The most common symptom of cervical cancer is abnormal vaginal
bleeding, either spontaneous or provoked by intercourse or vigorous
physical activity. In advanced cases, some patient will notice back or
flank pain provoked by ureteral obstruction and hydronephrosis.
The diagnosis is usually confirmed by biopsy, but is suspected if a
friable, visible, exophytic lesion is seen on the cervix. Endophytic
lesions tend to invade deeply into the cervical stroma, creating an
enlarged, firm, barrel-shaped cervix. Initial metastases are to the
parametrial tissues and lymph nodes. Later, in addition to aggressive
local spread into the upper vagina, rectum and bladder, hematogenous
spread to the liver, lungs, and bone occurs.

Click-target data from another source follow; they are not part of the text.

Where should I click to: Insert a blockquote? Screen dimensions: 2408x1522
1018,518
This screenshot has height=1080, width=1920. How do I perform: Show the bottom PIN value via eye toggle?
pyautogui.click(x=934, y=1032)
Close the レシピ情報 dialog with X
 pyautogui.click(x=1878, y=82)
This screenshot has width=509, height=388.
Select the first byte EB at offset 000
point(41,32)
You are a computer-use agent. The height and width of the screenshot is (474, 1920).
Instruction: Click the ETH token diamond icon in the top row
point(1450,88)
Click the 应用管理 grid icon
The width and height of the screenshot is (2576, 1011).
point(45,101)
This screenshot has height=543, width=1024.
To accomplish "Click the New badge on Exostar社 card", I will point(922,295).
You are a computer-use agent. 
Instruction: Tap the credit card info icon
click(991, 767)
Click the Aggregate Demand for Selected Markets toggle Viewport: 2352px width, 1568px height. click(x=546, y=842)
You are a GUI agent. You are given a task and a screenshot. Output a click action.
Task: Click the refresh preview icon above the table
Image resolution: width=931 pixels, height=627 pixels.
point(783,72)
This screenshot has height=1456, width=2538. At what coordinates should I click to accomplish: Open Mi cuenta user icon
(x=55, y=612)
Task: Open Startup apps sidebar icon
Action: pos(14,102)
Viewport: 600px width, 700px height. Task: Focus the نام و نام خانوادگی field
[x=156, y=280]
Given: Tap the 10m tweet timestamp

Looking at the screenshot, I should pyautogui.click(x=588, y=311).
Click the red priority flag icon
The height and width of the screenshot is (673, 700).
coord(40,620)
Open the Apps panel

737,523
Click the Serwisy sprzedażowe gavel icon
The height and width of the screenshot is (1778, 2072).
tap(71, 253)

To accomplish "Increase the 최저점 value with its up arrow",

Following diagnosis of cervical cancer, staging of the cancer is
performed to assist in selecting the best treatment. Stages (0-IV) are
defined by the International Federation of Gynecology and Obstetrics,
and include:
Stage |
Extent of Disease |
5-Year Survival Rates |
0 |
Carcinoma in situ, limited to
the epithelium, without invasion |
>99% |
I |
Cancer limited to the cervix |
70%-99% |
II |
Cancer extends beyond the
cervix, but not to the pelvic sidewall, and not to the lower third
of the vagina |
60% |
III |
Cancer extends to the pelvic
sidewalls and/or to the lower third of the vagina. |
45% |
IV |
Cancer extends beyond the true
pelvis, or extends into the bladder or bowel mucosa. |
18% |
In addition, there are subcategories within each stage.
Treatment can consist of surgery, radiation therapy, and sometimes
adjuvant therapy. The best option for treatment depends on the stage of
the cancer. Surgery seems to work best on Stages I and IIA (no obvious
parametrial involvement). Radiotherapy seems to work better for more
advanced stages. Complications of either approach include bladder and
bowel fistula formation, and loss of vaginal length.